**Given task 1**
Please retype the lines of the listing from the line with "Given: Open the Layers icon in editor sidebar" up to and including the line with "[x=68, y=456]". Leave the pictures out of your answer.

**Document**
— Start —
In contrast, when statistical methods started to become used in population forecasting in the 1970s, 1980s and 1990s, some of the resulting prediction intervals have been criticized as being implausibly wide. This view has not often been expressed in print, but Smith (2001, pp. 70–71) provides an example. Others, especially sociologically minded critics have gone further and argued that due to the nature of social phenomena, the application of probability concepts in general, is inappropriate. On the other hand, demographers coming with an economics background have tended to find probabilistic thinking more palatable.

The purpose of the following remarks is to review some probability models, and show how the apparent contradiction arises. We will see that the basic principles have been known for decades. The basic cause of the difficulties – and disagreements – is that there are several layers of probabilities that can be considered. Consequently, it is essential to be explicit about the details of the model.

## 2 Binomial and Poisson Models

As emphasized by good introductory texts on statistics (e.g., Freedman et al. 1978, p. 497), the concept of probability can only be made precise in the context of a mathematical model. To understand why one often might ignore other aspects of random variables besides expectation, let us construct a model for the survival of a cohort of size n for 1 year. For each individual i = 1,…,n, define an indicator variable such that Xi = 1, if i dies during the year, and Xi = 0 otherwise. The total number of deaths is then X = X1 + … + Xn. We assume that the Xi’s are random variables (i.e., their values are determined by a chance experiment). Suppose we make an assumption concerning their expectation

$$\mathrm{E}\left[{\mathrm{X}}_{\mathrm{i}}\right]=\mathrm{q},\mathrm{i}=1,\dots, \mathrm{n},$$
(10.1)

and assume that

$${\mathrm{X}}_1,\dots, {\mathrm{X}}_{\mathrm{n}}\;\mathrm{are}\;\mathrm{independent}.$$
(10.2)

It follows that X has a binomial distribution, X ~ Bin(n, q). As is well known, we have the expectation E[X] = nq, and variance Var(X) = n(q−q2). Therefore, the coefficient of variation is C = ((1−q)/nq)½.
— End —
(Dataset entries)
— Start —
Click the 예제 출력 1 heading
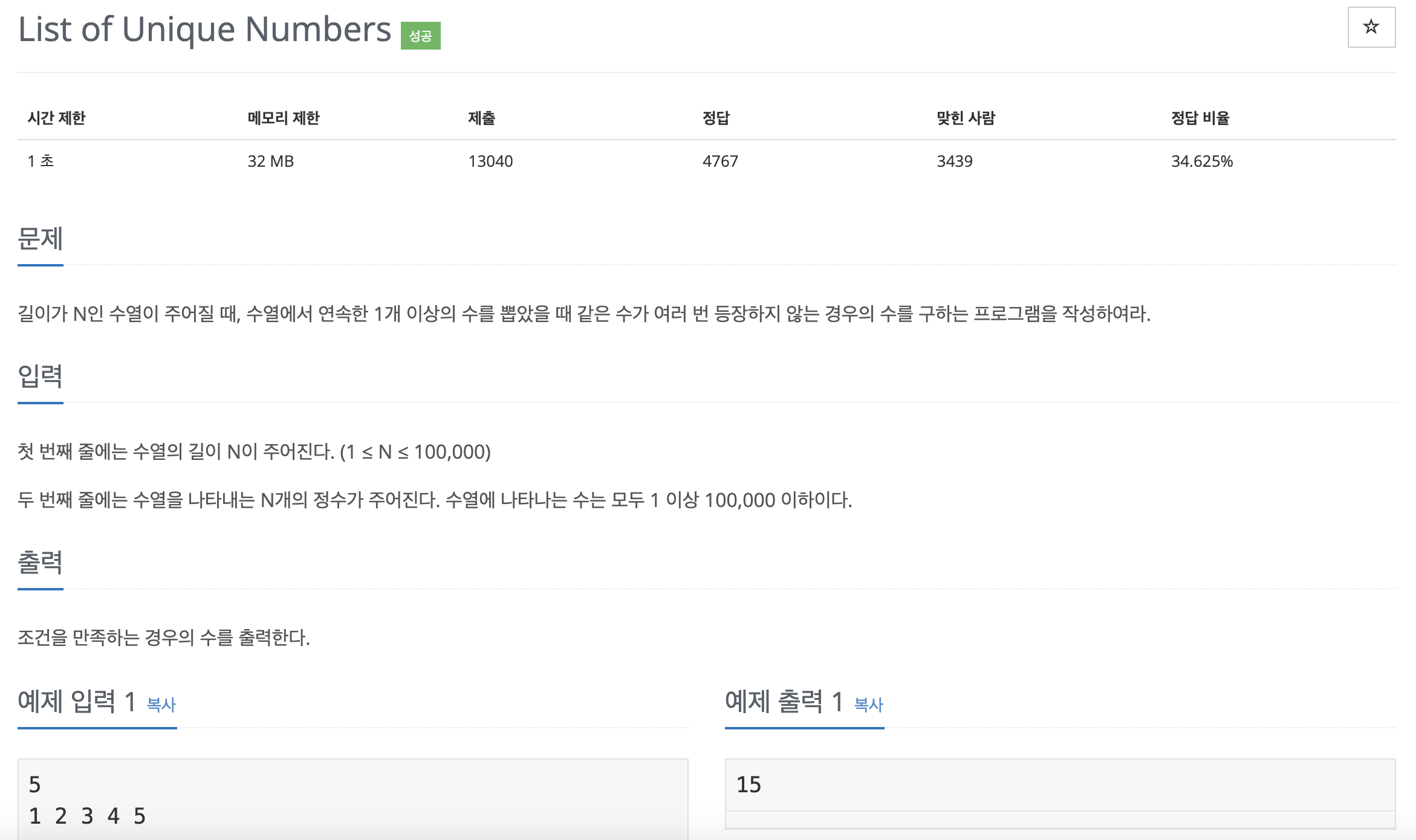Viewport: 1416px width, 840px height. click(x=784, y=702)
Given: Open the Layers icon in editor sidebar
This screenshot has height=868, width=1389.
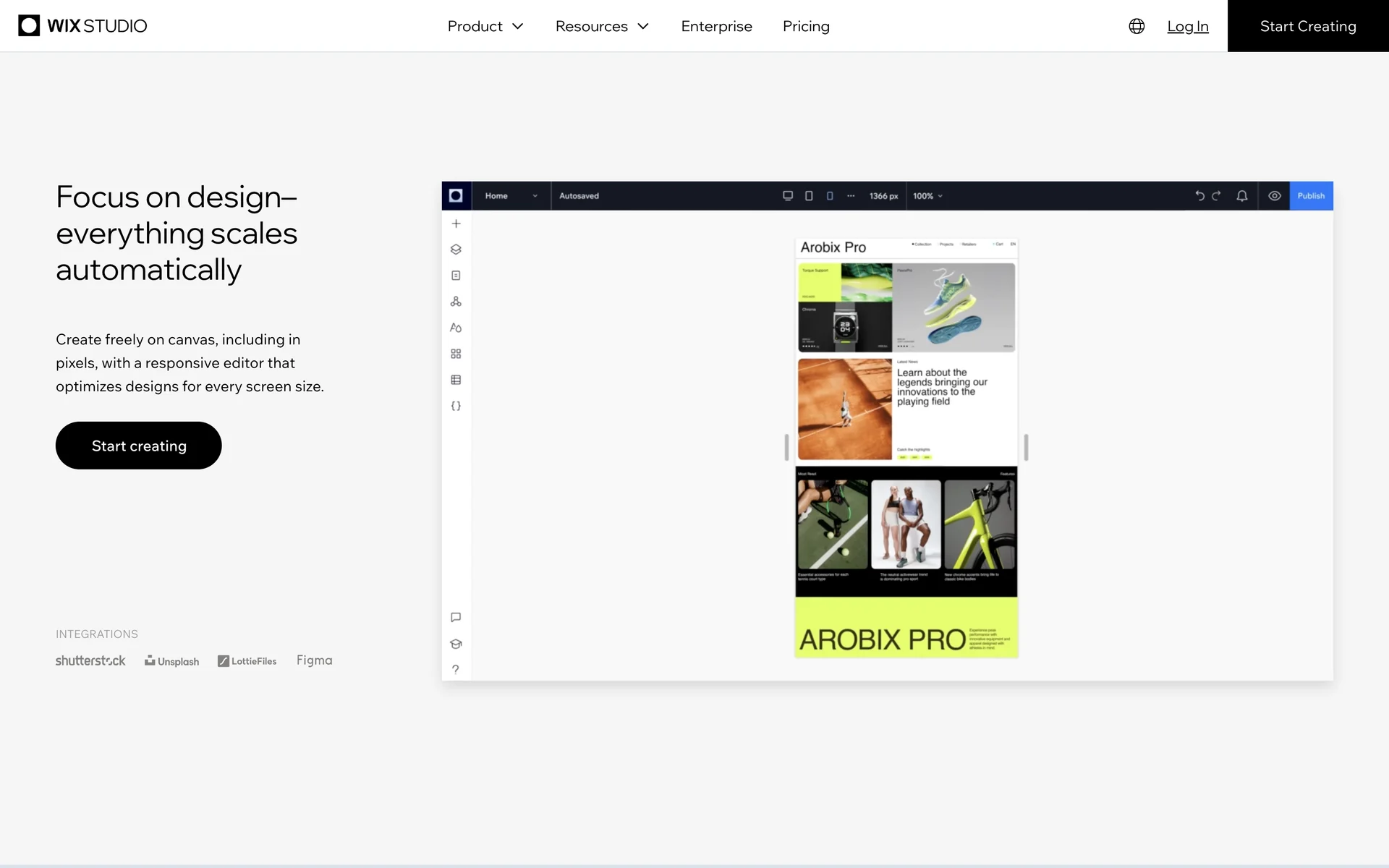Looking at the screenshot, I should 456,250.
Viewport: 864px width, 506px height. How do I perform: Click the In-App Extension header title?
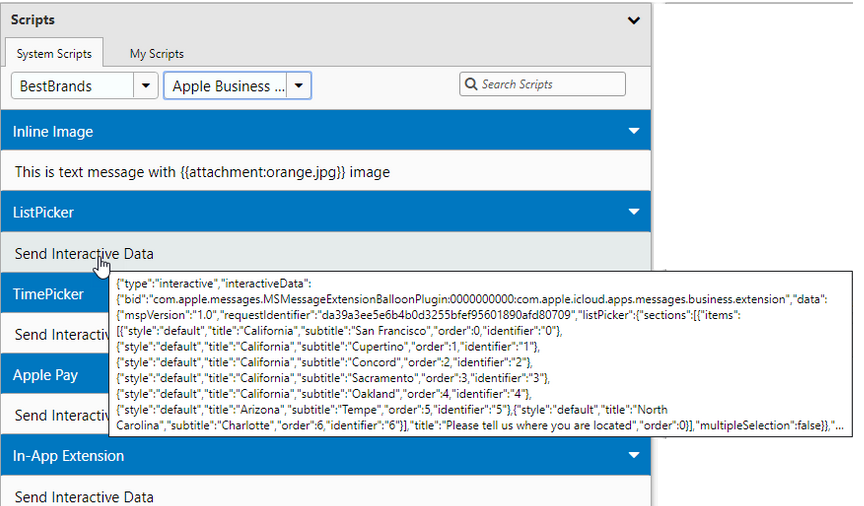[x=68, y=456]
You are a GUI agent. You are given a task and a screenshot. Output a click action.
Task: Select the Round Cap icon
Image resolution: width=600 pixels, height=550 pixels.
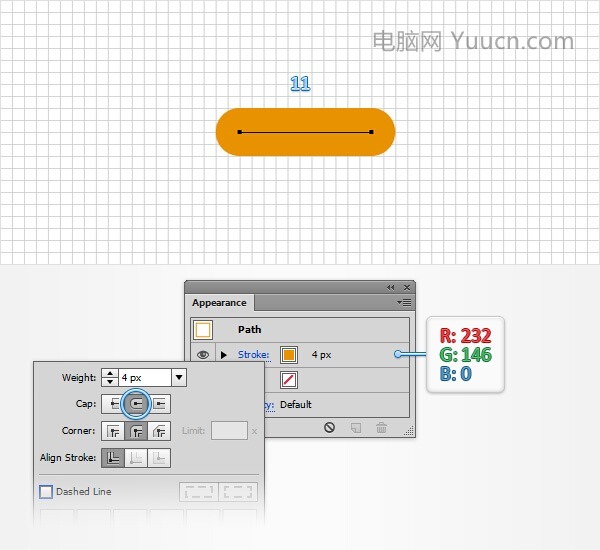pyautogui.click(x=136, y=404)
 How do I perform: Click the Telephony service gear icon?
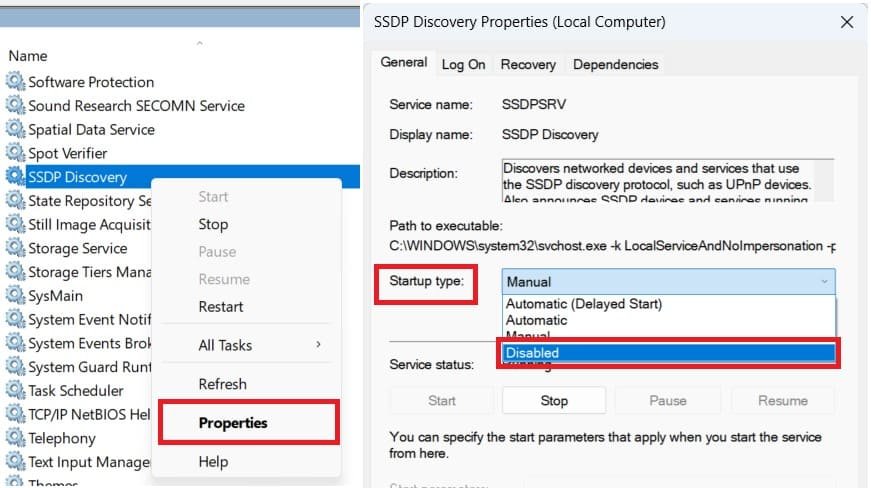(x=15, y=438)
— End —
**Given task 2**
Echo the passage on probability in population forecasting from "In contrast, when" up to and including "thinking more palatable.".

**Exercise result 1**
Given: Open the Layers icon in editor sidebar
This screenshot has height=868, width=1389.
Looking at the screenshot, I should 456,250.
Viewport: 864px width, 506px height. How do I perform: Click the In-App Extension header title?
[x=68, y=456]

**Exercise result 2**
In contrast, when statistical methods started to become used in population forecasting in the 1970s, 1980s and 1990s, some of the resulting prediction intervals have been criticized as being implausibly wide. This view has not often been expressed in print, but Smith (2001, pp. 70–71) provides an example. Others, especially sociologically minded critics have gone further and argued that due to the nature of social phenomena, the application of probability concepts in general, is inappropriate. On the other hand, demographers coming with an economics background have tended to find probabilistic thinking more palatable.